GREENSBORO — Sports fans, start drooling.
Four years after the state set aside $2 million to locate an ACC Hall of Champions in Greensboro, coliseum leaders are ready to start planning.
The Greensboro City Council voted to release the money this month. The museum, theater and meeting space
will be built at the Coliseum Special Events Center.
The first phase of the estimated $20 million museum project — which will include historical information and donated memorabilia — should be finished in time for the men’s ACC basketball tournament at the coliseum in 2011.
In the future, an estimated $12 million worth of interactive and historical exhibits will be added. Supporters hope the initial investment will be enough to whet state officials’ appetites to spend more on the facility.
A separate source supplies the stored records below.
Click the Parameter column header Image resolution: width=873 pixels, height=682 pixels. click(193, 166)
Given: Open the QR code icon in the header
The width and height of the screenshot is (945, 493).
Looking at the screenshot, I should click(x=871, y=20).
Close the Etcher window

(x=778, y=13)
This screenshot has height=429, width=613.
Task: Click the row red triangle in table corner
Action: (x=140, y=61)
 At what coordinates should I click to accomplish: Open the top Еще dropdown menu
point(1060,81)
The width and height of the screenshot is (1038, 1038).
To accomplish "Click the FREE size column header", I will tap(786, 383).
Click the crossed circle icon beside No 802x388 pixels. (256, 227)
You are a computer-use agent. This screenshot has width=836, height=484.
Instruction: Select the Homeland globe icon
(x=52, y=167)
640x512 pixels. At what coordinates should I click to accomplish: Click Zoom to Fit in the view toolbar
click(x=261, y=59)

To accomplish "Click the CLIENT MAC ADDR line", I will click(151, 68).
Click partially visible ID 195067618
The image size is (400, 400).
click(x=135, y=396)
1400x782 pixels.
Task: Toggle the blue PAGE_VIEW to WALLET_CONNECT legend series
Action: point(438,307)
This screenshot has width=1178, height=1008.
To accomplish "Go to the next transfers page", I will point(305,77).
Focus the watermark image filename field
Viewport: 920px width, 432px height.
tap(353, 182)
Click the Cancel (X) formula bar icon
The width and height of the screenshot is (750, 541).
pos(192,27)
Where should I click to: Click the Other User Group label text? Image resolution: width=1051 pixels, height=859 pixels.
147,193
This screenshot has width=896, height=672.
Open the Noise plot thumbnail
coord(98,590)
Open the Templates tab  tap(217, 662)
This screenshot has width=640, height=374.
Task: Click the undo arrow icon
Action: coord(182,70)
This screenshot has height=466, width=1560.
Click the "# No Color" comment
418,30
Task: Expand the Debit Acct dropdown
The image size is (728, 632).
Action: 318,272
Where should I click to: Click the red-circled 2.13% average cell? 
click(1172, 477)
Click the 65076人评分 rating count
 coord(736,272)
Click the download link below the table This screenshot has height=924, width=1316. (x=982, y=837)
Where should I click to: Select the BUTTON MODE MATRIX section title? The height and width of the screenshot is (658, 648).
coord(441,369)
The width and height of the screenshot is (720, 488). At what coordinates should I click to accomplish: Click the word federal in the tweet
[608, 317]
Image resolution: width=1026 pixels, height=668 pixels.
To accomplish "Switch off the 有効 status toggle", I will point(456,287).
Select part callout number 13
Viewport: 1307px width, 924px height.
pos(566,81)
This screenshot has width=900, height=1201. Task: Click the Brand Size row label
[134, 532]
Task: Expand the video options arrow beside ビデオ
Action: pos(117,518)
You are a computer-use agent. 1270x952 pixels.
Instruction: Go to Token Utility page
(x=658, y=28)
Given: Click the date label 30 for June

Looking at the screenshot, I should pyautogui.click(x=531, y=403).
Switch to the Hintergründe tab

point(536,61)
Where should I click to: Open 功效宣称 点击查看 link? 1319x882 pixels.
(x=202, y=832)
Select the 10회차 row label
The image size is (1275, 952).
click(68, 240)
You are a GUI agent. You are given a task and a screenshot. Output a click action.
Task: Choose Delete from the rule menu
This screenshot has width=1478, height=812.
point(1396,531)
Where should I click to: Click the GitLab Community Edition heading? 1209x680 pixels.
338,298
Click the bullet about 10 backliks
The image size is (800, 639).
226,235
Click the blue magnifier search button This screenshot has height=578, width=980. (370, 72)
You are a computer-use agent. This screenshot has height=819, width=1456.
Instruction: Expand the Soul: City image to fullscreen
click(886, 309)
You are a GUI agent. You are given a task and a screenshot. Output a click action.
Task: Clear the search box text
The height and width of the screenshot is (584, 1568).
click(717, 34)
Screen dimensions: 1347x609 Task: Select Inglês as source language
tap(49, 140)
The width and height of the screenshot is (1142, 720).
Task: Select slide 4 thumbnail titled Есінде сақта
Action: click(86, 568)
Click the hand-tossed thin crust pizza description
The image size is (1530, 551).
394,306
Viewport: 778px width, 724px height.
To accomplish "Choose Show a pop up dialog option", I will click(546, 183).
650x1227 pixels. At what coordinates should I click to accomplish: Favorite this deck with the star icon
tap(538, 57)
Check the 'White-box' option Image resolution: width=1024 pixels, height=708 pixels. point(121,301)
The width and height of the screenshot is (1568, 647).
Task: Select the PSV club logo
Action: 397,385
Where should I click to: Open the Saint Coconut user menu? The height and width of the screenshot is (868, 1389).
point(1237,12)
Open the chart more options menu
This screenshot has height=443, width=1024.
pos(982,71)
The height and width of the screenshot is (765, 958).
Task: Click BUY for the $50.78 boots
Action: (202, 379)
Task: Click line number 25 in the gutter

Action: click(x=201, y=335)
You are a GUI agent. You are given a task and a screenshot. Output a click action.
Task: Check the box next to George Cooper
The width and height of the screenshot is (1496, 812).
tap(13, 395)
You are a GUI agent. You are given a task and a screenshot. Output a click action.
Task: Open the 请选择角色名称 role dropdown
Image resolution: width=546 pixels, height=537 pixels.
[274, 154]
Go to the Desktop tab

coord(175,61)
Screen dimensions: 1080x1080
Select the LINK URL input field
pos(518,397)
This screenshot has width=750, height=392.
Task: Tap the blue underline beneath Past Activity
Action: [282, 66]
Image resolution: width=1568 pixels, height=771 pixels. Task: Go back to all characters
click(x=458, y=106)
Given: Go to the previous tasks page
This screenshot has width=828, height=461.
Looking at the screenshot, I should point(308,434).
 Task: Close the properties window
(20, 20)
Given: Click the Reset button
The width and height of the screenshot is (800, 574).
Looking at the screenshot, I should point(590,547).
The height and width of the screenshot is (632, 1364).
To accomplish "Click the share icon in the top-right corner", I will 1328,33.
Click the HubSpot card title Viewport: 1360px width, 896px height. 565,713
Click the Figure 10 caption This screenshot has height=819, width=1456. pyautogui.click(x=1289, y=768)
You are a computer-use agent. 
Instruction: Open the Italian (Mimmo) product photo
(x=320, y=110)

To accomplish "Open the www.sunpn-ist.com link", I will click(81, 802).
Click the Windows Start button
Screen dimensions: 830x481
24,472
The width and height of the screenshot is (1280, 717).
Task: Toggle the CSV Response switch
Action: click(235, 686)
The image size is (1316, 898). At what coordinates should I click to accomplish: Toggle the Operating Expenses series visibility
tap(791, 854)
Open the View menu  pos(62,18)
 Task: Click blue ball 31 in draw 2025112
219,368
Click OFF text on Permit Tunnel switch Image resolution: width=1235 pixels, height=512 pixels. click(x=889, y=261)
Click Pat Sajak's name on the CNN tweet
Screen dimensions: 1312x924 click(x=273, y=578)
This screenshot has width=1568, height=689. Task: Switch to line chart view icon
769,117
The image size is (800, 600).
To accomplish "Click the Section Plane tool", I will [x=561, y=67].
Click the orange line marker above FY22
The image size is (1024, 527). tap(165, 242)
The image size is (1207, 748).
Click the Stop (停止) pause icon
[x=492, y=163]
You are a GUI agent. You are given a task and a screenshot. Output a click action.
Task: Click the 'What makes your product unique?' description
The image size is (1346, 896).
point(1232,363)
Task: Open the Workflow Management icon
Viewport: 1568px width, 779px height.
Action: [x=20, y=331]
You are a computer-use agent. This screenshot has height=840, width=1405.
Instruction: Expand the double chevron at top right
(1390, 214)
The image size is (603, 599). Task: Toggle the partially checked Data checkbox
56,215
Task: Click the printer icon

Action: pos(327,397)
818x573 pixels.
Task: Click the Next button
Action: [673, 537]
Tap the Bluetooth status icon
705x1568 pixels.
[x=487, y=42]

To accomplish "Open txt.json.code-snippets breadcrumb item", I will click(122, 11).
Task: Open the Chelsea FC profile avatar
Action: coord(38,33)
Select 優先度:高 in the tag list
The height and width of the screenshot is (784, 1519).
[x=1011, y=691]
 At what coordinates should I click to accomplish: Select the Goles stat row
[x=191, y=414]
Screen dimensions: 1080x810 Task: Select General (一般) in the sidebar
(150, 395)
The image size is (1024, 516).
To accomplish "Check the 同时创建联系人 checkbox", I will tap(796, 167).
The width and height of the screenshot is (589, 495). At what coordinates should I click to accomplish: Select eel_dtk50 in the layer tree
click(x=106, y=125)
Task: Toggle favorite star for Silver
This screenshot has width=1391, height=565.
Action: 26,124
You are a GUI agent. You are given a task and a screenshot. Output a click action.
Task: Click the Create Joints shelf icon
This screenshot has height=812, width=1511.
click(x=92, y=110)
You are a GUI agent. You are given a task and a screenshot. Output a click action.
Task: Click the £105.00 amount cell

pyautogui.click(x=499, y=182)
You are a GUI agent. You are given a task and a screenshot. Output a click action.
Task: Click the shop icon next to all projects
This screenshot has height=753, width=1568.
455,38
“The ACC Hall of Champions ... has enormous potential for our community,” said Tim Rice, chairman of the War Memorial Commission. “We adopted the name of Tournament Town, and we have really become Tournament Town.”
Coliseum supporters have been angling for money to renovate or upgrade the complex for years — either by fixing what they have, like the aging auditorium, or adding things, like a competitive swim facility.
City leaders asked the General Assembly to kick in money for the ACC project in 2005. Coliseum managers originally planned to put the hall in the former Canada Dry bottling facility, adjacent to the coliseum property on High Point Road.
The first phase of the project, in an old exhibit and meeting space, will include 8,100 square feet of renovated space, Coliseum Director Matt Brown said. It will hold a 200-seat theater and displays that illustrate the history of the ACC. It will include memorabilia such as the first and last trophies won in the ACC by former Tar Heels coach Dean Smith.
And although Greensboro has been host to the men’s and women’s ACC basketball tournaments, the museum will include the history of all ACC sports.
The outside of the Coliseum Special Events Center also will get a facelift to highlight the museum within. It will face High Point Road, which supporters and City Council members say will reap the benefit of more traffic.
“We’re getting momentum to have this big economic generator we have down there at the coliseum,” Rice said.
Coliseum supporters have high hopes for the hall. Brown said it could draw 77,000 people annually, with the busiest time being tournament season.
Admission to the museum will be free during the first phase and up to $7 as more exhibits are added.
Brown pledged that no city money would be used to develop or run the hall. He plans to run the facility with volunteers.
“We see this as a legitimate statewide tourist destination. It’s an attraction,” Brown said. “That is why I am adamant that it should be funded 100 percent by the state of North Carolina.”